The women who received sequential therapy had greater increases in spine BMD than those on risedronate alone or placebo, said study co-author Dr Melanie Haines of the Massachusetts General Hospital/Harvard Medical School in Boston, MA, USA, during the Endocrine Society meeting (ENDO 2021).
“These data suggest that strategies that are anabolic and antiresorptive to bone may be most effective in increasing BMD in women with anorexia nervosa,” she said.
Anorexia is complicated by low BMD, and patients with the psychiatric disorder exhibit low bone formation as well as high bone resorption rates, Haines pointed out. This puts the patients at risk of developing fractures. “The spine, particularly its trabecular component as measured by lateral spine dual-energy x-ray absorptiometry, is most severely affected.”
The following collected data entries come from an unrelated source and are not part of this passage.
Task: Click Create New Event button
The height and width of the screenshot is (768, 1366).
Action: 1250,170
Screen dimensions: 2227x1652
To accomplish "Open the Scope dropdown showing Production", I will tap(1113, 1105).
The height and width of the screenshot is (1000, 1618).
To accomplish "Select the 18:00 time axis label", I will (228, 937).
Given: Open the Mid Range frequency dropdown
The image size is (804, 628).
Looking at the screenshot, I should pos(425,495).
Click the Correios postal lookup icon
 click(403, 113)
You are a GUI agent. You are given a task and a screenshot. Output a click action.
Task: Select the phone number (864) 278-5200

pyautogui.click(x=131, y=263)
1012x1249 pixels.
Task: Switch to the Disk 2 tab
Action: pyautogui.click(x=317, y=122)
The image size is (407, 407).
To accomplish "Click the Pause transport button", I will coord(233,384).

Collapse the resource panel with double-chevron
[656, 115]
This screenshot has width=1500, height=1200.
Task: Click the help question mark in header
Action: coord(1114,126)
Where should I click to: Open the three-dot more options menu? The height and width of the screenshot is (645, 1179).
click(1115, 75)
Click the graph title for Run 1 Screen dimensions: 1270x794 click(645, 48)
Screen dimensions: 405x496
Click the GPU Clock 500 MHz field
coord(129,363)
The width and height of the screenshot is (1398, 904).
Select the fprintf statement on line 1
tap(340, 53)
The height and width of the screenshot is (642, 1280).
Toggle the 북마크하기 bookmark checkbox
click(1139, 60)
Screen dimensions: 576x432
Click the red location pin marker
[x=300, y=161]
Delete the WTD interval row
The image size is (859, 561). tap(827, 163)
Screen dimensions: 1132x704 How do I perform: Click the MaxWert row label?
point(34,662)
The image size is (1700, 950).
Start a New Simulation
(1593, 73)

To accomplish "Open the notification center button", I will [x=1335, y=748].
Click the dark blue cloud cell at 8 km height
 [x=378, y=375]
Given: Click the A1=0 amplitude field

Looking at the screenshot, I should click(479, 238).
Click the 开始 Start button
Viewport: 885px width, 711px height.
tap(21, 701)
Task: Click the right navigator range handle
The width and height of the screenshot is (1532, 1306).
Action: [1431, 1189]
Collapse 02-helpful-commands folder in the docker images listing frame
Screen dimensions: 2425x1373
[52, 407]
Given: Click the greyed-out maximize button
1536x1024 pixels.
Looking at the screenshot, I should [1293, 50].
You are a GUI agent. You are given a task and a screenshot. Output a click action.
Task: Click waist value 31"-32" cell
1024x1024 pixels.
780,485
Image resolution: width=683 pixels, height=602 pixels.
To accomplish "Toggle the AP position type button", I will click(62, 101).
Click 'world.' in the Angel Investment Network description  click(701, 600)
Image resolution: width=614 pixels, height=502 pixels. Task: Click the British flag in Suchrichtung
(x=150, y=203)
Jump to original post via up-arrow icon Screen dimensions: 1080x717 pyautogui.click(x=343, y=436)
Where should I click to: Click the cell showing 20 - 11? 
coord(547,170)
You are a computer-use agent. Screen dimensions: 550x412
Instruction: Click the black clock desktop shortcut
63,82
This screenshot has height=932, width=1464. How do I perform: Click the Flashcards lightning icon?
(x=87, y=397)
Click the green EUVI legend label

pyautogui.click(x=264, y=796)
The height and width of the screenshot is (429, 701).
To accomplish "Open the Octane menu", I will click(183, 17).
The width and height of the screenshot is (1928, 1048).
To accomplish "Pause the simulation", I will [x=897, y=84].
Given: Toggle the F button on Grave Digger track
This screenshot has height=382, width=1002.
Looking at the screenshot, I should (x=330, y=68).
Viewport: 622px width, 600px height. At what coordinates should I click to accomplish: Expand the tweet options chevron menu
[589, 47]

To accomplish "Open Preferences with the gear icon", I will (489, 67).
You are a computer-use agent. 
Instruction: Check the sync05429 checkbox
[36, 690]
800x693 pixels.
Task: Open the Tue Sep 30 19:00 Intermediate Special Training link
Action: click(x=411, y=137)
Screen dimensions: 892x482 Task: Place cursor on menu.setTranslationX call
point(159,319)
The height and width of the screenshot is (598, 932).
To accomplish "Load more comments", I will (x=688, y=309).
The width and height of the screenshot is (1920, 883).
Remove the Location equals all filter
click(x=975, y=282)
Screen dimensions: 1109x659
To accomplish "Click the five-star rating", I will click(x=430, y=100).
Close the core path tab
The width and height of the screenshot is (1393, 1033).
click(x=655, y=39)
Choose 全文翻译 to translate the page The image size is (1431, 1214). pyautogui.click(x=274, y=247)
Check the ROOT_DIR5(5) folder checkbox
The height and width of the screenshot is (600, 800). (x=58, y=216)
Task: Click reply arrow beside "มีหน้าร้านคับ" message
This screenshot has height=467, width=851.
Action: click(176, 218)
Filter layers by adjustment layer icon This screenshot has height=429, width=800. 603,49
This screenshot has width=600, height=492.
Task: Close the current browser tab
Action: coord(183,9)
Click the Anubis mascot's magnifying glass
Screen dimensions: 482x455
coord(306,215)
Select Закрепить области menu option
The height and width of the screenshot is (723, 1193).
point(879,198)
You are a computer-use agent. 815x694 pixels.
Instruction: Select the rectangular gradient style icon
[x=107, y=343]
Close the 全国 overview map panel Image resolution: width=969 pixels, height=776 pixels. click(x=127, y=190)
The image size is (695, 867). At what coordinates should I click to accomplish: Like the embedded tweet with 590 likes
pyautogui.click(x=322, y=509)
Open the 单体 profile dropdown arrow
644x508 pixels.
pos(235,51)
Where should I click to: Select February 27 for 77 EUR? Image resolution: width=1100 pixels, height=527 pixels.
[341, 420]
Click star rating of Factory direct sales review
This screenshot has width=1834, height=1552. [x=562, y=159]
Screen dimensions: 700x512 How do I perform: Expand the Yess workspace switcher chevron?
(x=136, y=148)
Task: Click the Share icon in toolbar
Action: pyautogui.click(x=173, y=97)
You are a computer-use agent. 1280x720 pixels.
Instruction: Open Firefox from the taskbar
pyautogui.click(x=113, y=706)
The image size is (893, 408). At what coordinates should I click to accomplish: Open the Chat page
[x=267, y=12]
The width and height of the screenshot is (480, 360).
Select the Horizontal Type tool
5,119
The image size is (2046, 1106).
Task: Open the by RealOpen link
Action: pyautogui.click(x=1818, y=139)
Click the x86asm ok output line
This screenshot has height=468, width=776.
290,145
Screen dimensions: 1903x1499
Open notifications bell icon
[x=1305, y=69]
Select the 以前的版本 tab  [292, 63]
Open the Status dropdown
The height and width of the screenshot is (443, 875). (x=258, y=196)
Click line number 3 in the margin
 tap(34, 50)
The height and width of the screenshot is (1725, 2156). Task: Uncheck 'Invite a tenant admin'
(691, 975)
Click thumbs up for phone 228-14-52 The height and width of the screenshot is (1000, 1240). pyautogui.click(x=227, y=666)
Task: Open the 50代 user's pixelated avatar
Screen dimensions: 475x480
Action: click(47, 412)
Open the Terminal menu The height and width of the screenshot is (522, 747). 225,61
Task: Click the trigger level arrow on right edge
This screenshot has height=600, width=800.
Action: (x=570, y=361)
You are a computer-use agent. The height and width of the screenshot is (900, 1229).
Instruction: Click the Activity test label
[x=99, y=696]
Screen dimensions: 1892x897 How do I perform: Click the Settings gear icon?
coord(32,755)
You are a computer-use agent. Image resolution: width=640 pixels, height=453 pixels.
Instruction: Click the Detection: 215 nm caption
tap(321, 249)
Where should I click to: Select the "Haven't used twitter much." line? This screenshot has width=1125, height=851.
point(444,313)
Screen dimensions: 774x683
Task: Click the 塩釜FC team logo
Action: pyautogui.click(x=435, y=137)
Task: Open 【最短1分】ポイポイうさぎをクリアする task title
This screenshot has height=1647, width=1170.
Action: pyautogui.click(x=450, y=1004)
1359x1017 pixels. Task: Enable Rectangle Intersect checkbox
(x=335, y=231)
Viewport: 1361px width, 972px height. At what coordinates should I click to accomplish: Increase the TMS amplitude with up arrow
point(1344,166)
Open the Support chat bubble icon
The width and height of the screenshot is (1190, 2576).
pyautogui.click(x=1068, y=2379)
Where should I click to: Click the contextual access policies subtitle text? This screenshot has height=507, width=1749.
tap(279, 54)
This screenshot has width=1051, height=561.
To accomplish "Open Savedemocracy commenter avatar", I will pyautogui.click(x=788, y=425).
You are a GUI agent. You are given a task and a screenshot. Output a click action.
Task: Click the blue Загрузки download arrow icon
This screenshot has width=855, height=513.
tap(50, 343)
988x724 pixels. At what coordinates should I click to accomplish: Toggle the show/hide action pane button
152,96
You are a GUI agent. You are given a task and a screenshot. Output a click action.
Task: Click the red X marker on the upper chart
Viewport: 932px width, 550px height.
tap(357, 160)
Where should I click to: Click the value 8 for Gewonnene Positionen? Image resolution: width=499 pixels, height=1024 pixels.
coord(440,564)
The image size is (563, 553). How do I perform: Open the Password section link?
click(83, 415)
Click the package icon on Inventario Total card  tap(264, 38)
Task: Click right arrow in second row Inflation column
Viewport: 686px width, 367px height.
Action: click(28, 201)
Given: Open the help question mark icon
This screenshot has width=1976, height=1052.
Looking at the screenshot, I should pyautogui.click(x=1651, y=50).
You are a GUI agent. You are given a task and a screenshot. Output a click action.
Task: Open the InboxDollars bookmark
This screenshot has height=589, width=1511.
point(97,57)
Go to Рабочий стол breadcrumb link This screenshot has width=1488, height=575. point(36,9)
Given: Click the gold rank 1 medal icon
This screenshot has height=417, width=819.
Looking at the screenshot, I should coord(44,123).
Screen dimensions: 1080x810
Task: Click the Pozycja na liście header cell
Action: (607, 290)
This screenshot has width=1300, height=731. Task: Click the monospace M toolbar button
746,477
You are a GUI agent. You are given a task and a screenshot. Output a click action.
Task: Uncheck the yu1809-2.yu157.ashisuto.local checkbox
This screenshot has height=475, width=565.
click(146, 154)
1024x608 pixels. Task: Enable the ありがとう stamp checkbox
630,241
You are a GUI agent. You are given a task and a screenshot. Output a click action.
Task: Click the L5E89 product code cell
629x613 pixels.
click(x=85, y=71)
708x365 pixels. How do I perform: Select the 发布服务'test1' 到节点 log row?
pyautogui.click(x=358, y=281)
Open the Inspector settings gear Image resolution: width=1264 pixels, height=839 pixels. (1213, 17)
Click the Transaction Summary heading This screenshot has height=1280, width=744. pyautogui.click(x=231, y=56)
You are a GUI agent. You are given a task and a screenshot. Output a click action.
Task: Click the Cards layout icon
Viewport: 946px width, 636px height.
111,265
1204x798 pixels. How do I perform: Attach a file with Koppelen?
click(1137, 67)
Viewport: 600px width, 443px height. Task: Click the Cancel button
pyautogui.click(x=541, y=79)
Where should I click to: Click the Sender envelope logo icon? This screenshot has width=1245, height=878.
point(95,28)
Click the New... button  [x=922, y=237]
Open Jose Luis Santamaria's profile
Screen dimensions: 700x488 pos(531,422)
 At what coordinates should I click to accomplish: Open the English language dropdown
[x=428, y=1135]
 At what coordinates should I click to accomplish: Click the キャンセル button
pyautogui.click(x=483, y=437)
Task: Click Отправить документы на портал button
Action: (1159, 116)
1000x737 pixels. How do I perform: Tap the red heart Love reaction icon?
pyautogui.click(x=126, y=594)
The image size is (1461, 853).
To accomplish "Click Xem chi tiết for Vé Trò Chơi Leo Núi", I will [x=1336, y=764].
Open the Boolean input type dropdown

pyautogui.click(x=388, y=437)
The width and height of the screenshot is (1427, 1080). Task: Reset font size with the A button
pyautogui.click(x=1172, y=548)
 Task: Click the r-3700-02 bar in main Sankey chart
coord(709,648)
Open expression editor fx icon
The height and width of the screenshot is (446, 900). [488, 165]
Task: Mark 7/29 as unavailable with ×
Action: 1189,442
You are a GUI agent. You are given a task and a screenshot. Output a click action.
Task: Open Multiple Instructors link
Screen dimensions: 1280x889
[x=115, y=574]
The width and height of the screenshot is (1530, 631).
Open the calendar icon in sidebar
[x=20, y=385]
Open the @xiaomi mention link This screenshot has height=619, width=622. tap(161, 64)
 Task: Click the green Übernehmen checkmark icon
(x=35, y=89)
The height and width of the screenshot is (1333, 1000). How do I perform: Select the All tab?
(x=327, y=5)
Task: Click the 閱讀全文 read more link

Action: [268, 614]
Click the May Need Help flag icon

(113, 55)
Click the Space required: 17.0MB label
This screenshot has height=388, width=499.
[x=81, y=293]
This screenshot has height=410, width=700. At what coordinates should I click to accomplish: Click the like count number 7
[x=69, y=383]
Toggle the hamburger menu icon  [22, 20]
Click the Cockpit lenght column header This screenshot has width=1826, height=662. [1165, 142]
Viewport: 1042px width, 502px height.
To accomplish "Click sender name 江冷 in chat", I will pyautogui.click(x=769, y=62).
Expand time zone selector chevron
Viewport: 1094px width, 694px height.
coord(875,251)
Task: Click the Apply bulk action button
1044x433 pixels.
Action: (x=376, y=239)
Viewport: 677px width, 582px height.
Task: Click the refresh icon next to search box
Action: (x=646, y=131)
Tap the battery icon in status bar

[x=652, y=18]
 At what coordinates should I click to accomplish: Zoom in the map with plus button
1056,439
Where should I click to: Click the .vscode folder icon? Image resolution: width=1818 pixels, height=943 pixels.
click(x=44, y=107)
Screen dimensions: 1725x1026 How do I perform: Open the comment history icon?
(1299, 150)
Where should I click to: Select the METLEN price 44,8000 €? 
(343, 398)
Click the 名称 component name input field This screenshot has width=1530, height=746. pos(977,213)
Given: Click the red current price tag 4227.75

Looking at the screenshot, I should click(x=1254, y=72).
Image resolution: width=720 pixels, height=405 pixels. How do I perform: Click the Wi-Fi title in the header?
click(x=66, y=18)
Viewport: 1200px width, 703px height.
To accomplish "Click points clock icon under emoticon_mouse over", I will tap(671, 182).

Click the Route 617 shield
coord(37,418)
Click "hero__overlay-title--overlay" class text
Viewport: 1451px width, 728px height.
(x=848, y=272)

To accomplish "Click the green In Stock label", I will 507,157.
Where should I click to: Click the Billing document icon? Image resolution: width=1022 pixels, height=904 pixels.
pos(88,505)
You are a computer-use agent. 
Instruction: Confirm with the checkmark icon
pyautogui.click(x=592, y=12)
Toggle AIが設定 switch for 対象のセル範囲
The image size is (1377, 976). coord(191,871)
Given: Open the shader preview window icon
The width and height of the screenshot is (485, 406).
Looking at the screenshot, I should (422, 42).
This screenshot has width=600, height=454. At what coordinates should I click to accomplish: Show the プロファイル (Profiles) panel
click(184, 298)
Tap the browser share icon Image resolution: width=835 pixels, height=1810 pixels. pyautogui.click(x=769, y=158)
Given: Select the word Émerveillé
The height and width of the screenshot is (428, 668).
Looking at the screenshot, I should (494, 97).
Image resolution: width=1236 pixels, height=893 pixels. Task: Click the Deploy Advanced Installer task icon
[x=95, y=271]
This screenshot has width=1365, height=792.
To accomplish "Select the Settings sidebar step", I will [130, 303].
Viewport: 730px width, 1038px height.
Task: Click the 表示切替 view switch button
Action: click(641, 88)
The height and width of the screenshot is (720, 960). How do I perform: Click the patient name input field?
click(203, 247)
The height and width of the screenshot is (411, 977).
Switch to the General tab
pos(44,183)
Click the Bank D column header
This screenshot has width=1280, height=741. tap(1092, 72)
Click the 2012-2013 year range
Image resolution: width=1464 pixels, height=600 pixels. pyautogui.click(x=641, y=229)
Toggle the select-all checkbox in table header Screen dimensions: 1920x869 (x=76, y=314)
Based on the premise that low BMD and bone formation are associated with relative IGF-1 deficiency, Haines and colleagues tested whether anabolic therapy with off-label rhIGF-1 followed by antiresorptive treatment with risedronate would provide huge gains in spine BMD. They randomized 90 ambulatory women (mean age 28 years, mean body mass index 18.5 kg/m2) with anorexia nervosa and low areal BMD (aBMD; Z- or T-score ≤1.0).
Of the patients, 33 received 6 months of rhIGF-1 (administered subcutaneously twice daily at a starting dose of 30 mcg/kg, then titrated to maintain IGF-1 levels within the age-adjusted normal range) followed by 6 months of risedronate (given at 35 mg orally weekly), 33 were treated with 12 months of risedronate (35 mg orally weekly), and 16 were given double placebo. In addition, all of them received daily calcium 1,200 mg and vitamin D 800 IU supplements.
In her presentation, Haines noted that mean postero-anterior (PA) spine at month 12 showed the biggest gain with sequential therapy (p=0.03), with a trend toward being higher with risedronate alone (p=0.08), when compared with placebo. On the other hand, mean lateral spine aBMD was higher in the sequential therapy group than in either groups (p=0.002 and p=0.04, respectively). [ENDO 2021, abstract OR06-1]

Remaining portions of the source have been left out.